Check with a mains socket checker device.
ESD mats generally have two wire connections, one from the mat to earth ground such as the screw that holds a wall outlet plate, and the other is a conductive wrist strap that grounds you to the matt/ to the wall plate.  If you put a matt down on the ground/carpet  that is grounded (to the wall plate) and you are wearing shoes that are not conductive - its not going to work.  Either you are barefoot, or your shoes have to be conductive to provide a ground path for you.  You could instead use a touch pad such as the following -  Amazon.com: Anti-Static Touch Pad Touch Pad & Grounding Cord: Home & Kitchen.

FWIW, I use an ESD pad for my table platter mat - but its not for grounding me (but if I touch my metal platter it will ground me), and if you are interested the details are here with discussion and links for reports/test on record static http://www.vpiforum.com/viewtopic.php?f=7&t=17186#p65882
Touching the AC metal case of any of your equipment will quickly discharge you. If you don't want a shock use a wrist band that adds a 1M resistor to limit current (same as the mat). 
I checked the outlet with a socket checker device, and it indicated that the ground was good. It’s a device with three lights on it: two yellow and one red. When I plugged it into the socket my main power conditioner is normally plugged into, I got 2 yellows, no red. 

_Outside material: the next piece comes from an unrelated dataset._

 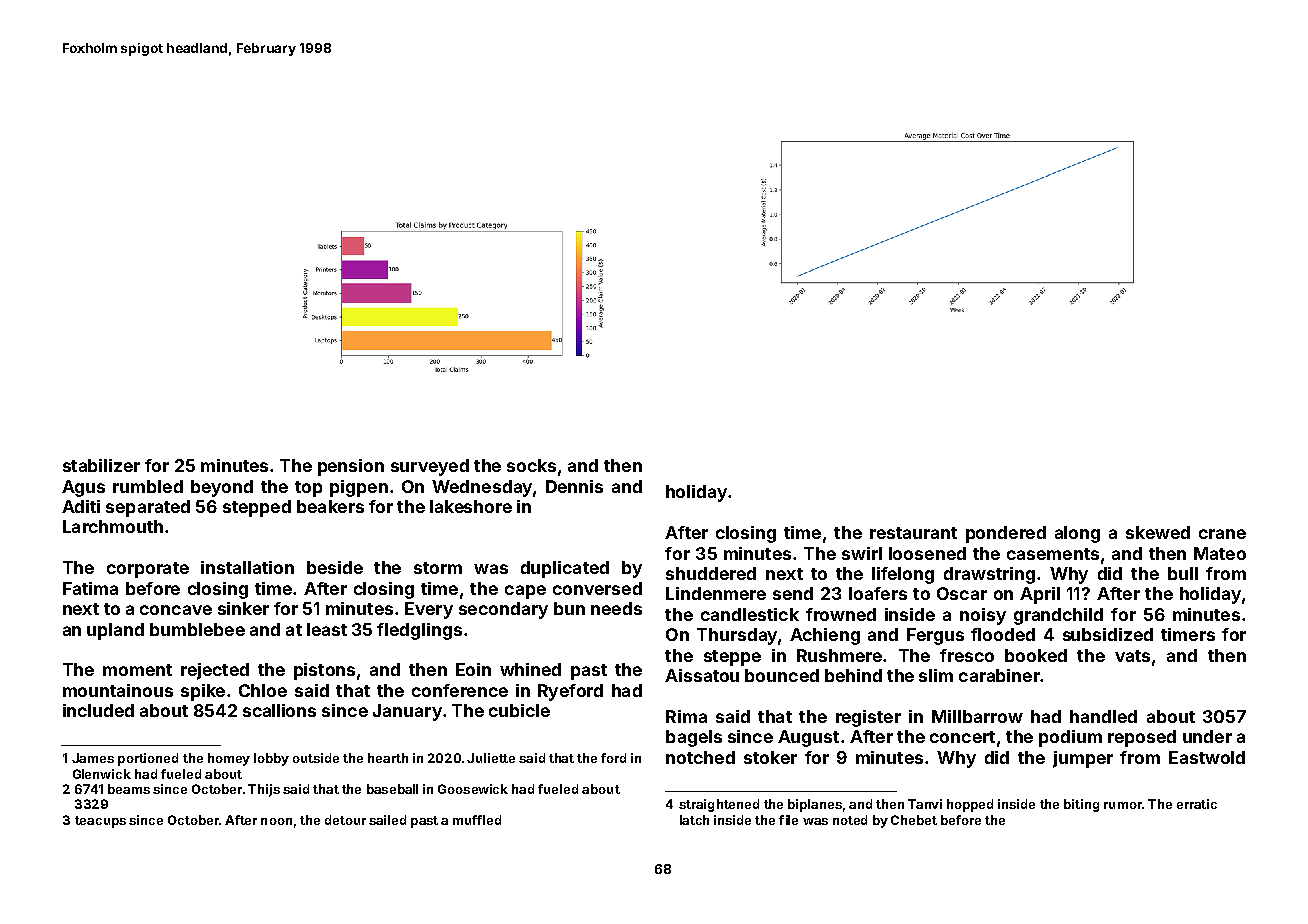 I want to click on lobby, so click(x=271, y=759).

Just realizing something...the Technics SL-1200 turntable outlet plug does not have a ground pin. Neither the Dynavector nor the Trichord phono preamps have a ground pin on their plugs either. Thus, if I am grounding the turntable to a device that also doesn't have a ground, I essentially have no path to ground for those devices. I always though the turntable should have its ground wire connected to the phono preamp, but is that just wrong? How do you guys ground your turntables/phono preamps?